- [DIRECTIONS FOR THIS TASK]:
Transcribe only part of the material below: the lines from the one containing "The image size is (755, 611)." through the one containing "Given: Toggle the", inclusive, exactly as written.
::: DATA SUPPLIED :::
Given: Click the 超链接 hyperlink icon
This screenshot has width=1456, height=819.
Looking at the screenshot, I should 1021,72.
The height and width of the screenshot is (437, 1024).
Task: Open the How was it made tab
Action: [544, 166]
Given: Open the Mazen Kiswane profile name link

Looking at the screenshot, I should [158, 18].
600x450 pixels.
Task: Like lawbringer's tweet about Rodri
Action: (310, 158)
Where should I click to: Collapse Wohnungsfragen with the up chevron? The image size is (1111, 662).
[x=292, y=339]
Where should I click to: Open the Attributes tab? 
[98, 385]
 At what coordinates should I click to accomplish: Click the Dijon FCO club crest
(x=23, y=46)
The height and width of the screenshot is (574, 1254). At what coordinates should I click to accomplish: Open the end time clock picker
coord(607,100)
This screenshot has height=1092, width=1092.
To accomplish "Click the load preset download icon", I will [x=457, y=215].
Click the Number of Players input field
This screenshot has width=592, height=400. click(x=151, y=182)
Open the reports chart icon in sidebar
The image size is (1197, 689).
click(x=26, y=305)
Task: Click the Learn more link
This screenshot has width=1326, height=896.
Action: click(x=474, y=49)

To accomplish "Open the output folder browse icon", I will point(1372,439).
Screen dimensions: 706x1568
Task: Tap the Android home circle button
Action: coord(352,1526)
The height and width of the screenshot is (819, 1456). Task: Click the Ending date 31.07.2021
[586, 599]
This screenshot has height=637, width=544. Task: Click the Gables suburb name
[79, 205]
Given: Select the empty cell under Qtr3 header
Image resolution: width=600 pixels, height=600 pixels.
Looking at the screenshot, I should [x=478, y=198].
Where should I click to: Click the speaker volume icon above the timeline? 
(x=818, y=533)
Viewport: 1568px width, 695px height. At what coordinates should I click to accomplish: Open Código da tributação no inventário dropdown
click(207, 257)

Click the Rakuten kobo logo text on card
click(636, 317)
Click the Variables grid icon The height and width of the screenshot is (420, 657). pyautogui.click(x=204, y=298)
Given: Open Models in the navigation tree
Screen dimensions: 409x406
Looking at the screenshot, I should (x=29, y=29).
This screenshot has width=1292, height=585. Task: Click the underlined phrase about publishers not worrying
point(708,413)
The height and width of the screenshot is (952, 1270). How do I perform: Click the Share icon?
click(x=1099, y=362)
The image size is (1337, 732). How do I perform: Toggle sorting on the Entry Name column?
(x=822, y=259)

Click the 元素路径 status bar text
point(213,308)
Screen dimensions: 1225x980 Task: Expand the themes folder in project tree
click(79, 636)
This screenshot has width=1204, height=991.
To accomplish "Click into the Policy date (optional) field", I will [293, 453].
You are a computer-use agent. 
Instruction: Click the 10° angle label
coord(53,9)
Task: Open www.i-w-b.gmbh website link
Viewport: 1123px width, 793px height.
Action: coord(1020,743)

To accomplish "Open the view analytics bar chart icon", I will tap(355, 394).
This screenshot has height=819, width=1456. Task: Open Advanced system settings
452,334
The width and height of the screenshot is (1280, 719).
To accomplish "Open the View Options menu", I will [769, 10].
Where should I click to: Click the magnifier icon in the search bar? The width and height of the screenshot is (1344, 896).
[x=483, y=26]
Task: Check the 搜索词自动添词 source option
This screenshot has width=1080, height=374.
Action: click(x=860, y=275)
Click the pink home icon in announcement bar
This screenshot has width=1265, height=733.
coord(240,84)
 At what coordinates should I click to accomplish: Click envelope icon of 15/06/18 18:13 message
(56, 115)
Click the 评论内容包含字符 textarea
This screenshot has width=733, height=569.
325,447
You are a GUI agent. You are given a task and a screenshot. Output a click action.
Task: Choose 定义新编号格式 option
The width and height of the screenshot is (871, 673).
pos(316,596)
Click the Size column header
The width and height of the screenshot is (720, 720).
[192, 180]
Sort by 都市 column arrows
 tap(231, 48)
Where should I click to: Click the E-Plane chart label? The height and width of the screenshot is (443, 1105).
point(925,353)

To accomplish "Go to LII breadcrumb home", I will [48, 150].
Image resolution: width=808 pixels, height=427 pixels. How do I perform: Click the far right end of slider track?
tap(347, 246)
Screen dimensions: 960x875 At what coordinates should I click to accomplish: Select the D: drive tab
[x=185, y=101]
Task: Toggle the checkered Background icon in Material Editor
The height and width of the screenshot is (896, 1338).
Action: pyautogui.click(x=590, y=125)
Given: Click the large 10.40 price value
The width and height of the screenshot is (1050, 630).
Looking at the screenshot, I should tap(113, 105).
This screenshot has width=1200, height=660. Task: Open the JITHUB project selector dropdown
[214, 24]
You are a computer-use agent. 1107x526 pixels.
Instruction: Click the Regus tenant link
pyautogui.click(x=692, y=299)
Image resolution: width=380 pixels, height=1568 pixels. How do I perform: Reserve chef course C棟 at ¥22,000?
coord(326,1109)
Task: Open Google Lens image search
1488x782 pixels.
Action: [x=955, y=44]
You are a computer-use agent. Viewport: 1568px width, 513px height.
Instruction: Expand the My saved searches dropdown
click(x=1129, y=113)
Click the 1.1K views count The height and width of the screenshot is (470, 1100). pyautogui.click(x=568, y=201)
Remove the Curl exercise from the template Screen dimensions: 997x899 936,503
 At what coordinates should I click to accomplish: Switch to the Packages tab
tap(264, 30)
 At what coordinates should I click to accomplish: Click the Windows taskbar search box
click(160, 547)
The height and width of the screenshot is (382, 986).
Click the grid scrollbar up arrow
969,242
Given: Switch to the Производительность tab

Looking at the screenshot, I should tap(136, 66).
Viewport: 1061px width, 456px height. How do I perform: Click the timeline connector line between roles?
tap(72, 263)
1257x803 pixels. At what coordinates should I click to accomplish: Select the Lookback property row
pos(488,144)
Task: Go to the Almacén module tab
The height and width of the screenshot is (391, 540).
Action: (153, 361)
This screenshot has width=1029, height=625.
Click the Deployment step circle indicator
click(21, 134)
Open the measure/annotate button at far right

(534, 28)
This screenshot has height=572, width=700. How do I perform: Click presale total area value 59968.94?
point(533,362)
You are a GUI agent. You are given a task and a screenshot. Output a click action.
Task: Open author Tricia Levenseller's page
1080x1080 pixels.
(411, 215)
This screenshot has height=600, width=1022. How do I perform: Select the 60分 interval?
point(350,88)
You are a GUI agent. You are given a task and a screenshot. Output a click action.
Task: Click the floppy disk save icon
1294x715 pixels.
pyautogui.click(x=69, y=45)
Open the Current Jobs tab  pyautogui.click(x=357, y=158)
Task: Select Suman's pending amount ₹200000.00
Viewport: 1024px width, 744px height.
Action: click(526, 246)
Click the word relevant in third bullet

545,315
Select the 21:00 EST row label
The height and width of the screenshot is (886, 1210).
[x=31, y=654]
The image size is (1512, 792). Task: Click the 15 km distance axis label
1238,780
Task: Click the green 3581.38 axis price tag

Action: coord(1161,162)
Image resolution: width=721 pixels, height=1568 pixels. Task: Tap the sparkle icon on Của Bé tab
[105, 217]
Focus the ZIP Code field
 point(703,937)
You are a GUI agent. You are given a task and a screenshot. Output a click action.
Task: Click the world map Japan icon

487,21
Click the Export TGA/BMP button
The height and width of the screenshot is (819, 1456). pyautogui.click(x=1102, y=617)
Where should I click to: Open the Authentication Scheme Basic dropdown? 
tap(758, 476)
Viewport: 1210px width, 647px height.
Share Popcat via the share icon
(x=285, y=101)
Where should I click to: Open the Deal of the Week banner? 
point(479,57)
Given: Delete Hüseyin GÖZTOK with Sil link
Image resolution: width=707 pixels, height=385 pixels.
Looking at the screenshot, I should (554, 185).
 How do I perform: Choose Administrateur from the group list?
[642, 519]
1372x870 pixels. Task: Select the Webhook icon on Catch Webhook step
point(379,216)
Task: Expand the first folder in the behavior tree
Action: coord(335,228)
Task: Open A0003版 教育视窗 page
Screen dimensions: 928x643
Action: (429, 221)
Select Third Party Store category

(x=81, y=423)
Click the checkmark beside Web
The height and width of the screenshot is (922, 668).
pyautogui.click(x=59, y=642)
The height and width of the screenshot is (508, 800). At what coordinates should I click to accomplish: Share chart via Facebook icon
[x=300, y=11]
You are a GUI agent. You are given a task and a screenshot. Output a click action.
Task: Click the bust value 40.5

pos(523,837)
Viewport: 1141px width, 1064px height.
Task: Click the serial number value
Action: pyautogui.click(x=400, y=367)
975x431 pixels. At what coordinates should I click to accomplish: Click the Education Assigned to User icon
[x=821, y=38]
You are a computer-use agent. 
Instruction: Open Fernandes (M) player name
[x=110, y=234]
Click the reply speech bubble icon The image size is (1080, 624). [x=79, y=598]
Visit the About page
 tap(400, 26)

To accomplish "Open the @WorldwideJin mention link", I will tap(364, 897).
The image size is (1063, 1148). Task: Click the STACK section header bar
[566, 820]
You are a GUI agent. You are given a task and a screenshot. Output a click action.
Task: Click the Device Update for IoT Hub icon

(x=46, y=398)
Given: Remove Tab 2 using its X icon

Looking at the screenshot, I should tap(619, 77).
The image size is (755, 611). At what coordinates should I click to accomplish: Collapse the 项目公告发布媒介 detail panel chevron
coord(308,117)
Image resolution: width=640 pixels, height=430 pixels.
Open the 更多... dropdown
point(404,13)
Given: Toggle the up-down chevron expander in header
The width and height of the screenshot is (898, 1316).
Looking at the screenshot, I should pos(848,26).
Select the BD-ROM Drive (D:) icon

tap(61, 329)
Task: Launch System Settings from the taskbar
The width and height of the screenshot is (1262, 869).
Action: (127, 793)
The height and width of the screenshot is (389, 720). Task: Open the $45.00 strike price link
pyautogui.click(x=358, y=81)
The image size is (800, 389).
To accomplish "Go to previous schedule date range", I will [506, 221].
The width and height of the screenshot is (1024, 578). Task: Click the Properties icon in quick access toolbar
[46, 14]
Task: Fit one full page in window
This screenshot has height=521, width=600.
:::
- [WRITTEN REPLY]:
The image size is (755, 611). At what coordinates should I click to accomplish: Collapse the 项目公告发布媒介 detail panel chevron
coord(308,117)
Image resolution: width=640 pixels, height=430 pixels.
Open the 更多... dropdown
point(404,13)
Given: Toggle the up-down chevron expander in header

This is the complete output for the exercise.